▸ **Excerpt provided**
┌──

The North Korean state is increasingly an anomaly in the world today, a throwback to some of the most egregious authoritarian regimes of the 20th century. The regime prevents any political dissent through collective punishment in political prison camps for not just the offending individual, but also their whole family. This means there are no known dissidents or human rights activists inside the country; no North Korean Aung San Suu Kyis or Liu Xiabos, and therefore no leaders for alternative domestic political forces to organize around.
If North Korea falls, the ruling elite fears it will be absorbed into the larger and richer South Korean system, where anybody who is anybody -- in the military, internal security forces, the party, government officials, even the new economic elites -- could lose their jobs to their counterparts from the south and see the system they rely on for power and wealth disappear. Former officials could find themselves on trial or even suffer reprisals from citizens who have been oppressed for so long.
This uncertainty heightens the ruling elite's fear of instability and makes them averse to any kind of change that may accelerate their loss of control.
But wait, there's hope.
North Korean refugees have reported evidence of several long-term, significant, irreversible social trends that will eventually lead to a transformation of North Korea.
The trigger for these social changes was the collapse of the state-socialist economy in the 1990s, which led to a famine that killed up to one million North Koreans. Out of that tragedy emerged the survival mechanism of grassroots marketization, which enabled people to provide for themselves and others with food, goods and services that the government could not or would not provide. In this changing North Korea, we have identified six reasons why the North Korean people will drive a transformation of their country in our lifetime.
Here are the reasons North Korea is unsustainable.
1) Economic Divergence
Reliable data on North Korea's economy is unsurprisingly hard to come by, but the simple truth is that the current system is unable to foster economic development. This is primarily the result of the regime's absolute prioritization of political control. The obsessive effort to micromanage society stifles the people's potential, holding them back and effectively enforcing poverty on them.
By contrast, over the past 50 years South Korea has gone from being one of the poorest countries in the world to sitting between Israel and New Zealand in per capita GDP (see above chart). The difference between North and South Korea's economies is already the biggest of any two neighboring countries in the world. Just 30 years ago, China was poorer than North Korea; now North Koreans who manage to travel to China (or even just look across the river) are amazed at the bright lights and development they see there. As the rest of the region races ahead, the regime's strategy of obstinately denying change will become incrementally more difficult, especially as this economic discrepancy becomes increasingly obvious to the people.
2) Grassroots Glasnost
The regime has traditionally denied free speech and isolated its people from the outside world in order to maintain its monopoly as the only source of information inside the country. There is no Internet access for all but a select group of officials, and every newspaper and TV station is a mouthpiece for the regime.

└──

Records about locating elements on screens:
┌──

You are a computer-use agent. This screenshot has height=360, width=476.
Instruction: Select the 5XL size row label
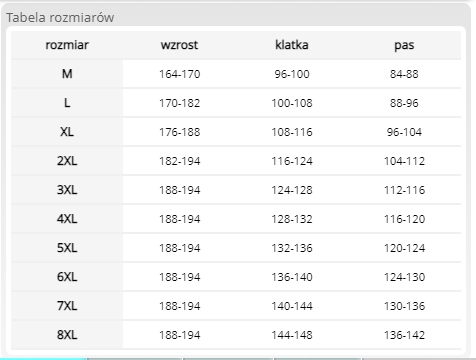(67, 248)
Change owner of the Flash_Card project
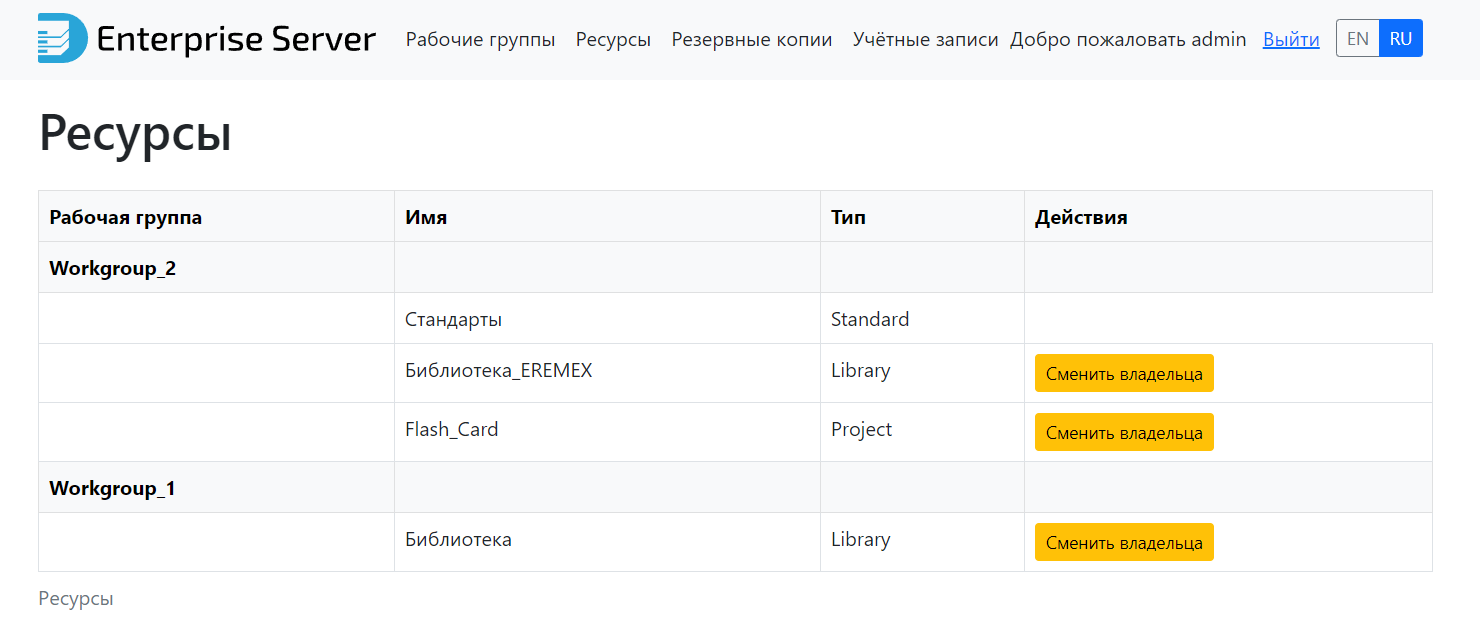1480x627 pixels. (1124, 433)
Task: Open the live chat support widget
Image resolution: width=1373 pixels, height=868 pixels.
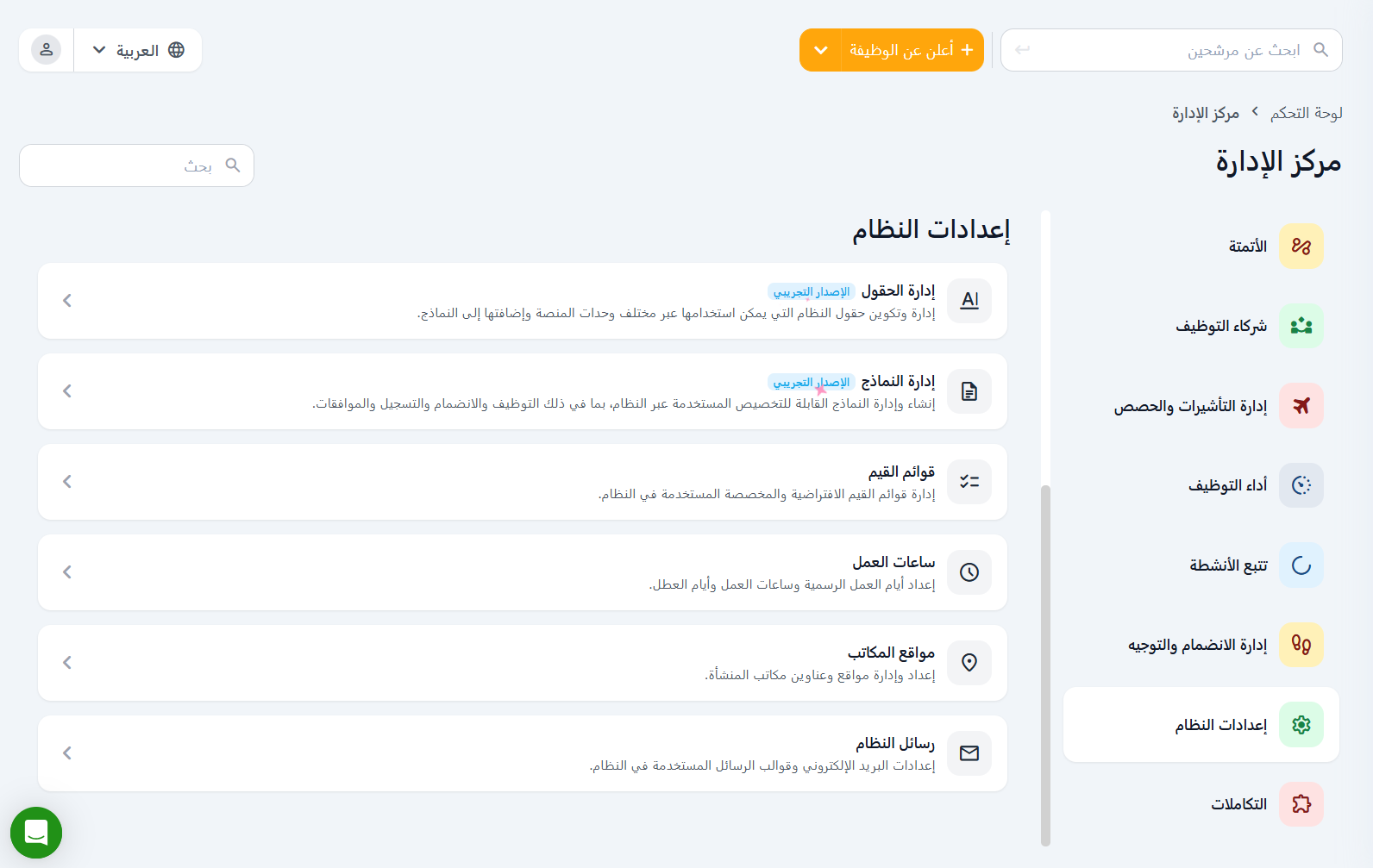Action: pyautogui.click(x=36, y=833)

└──

▸ **Prompt A**
Reproduce the passage on North Korea word for word, beginning at the words "North Korean refugees" and stopping after "in our lifetime.".
▸ **Prompt B**
Answer these from the passage on North Korea:
(i) Up to how many North Koreans does it say the famine of the 1990s killed?
(ii) Between which two countries does it place South Korea in per capita GDP?
(iii) What heading does it give the second reason?

▸ **Complete response A**
North Korean refugees have reported evidence of several long-term, significant, irreversible social trends that will eventually lead to a transformation of North Korea.
The trigger for these social changes was the collapse of the state-socialist economy in the 1990s, which led to a famine that killed up to one million North Koreans. Out of that tragedy emerged the survival mechanism of grassroots marketization, which enabled people to provide for themselves and others with food, goods and services that the government could not or would not provide. In this changing North Korea, we have identified six reasons why the North Korean people will drive a transformation of their country in our lifetime.

▸ **Complete response B**
(i) Up to one million.
(ii) Israel and New Zealand.
(iii) Grassroots Glasnost.